--- Selected excerpt Enclosed Below ---

This is a list. A list of ten pro wrestling… Moments in time? Spots? Matches? This entire piece has kind of evolved into such a strange history of Gary LaPlante, Dave Walsh and Jason Nawara’s pro wrestling fandom that it was decided that the best title for this list would be simply; Ten Pro Wrestling Moments That Blew Our Minds.
Take a journey with us from the macabre to the marvelous. From Tokyo to Pittsburgh, let’s get to it.
<h3>10. Shoji Nakamaki defeating Hiroshi Ono in the first thumbtack match Jason had ever seen</h3>
The Undertaker chokeslamming Foley onto thumbtacks to finish the infamous HiTC match was the first time I ever saw thumbtacks used in a match, but this was the first, actual, thumbtack match I ever saw. This was the match that made me realize that there was a whole new world of wrestling in the Japanese deathmatch. Sure, we’ve all seen Mick and Terry Funk fight in Japan, but there were plenty of amazing wrestlers who did a lot of ****ed up shit that simply don’t get the praise they deserve. Shoji Nakamaki and Hiroshi Ono are two of them. This match has great pacing and psychology that really sells the wild finishing spots at the end. I guess beyond the wrestling lingo and smark-dom, this match changed the common office thumbtack for me forever, and that’s why it makes the list.

--- End of Enclosed Selected excerpt ---
--- Given data Enclosed Below ---

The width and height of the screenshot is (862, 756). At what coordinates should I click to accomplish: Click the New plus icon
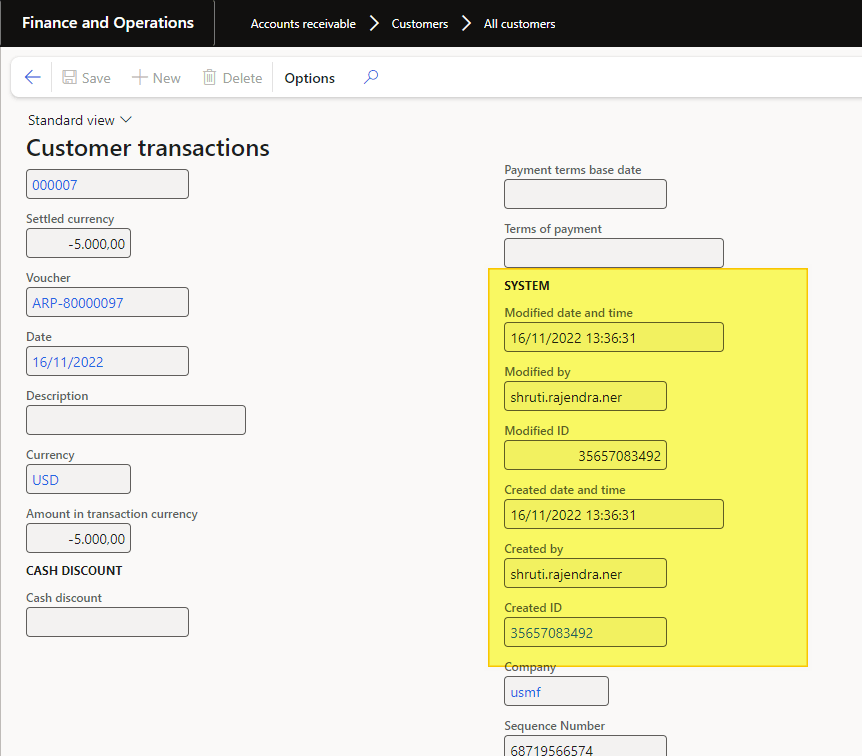point(140,78)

--- End of Enclosed Given data ---

Exercise prompt >> Edit the wrestling list, starting with "<h3>10. Shoji Nakamaki" and going on through "makes the list.", and replace "thumbtacks" with "tacks" throughout that span.

Exercise answer >>
<h3>10. Shoji Nakamaki defeating Hiroshi Ono in the first thumbtack match Jason had ever seen</h3>
The Undertaker chokeslamming Foley onto tacks to finish the infamous HiTC match was the first time I ever saw tacks used in a match, but this was the first, actual, thumbtack match I ever saw. This was the match that made me realize that there was a whole new world of wrestling in the Japanese deathmatch. Sure, we’ve all seen Mick and Terry Funk fight in Japan, but there were plenty of amazing wrestlers who did a lot of ****ed up shit that simply don’t get the praise they deserve. Shoji Nakamaki and Hiroshi Ono are two of them. This match has great pacing and psychology that really sells the wild finishing spots at the end. I guess beyond the wrestling lingo and smark-dom, this match changed the common office thumbtack for me forever, and that’s why it makes the list.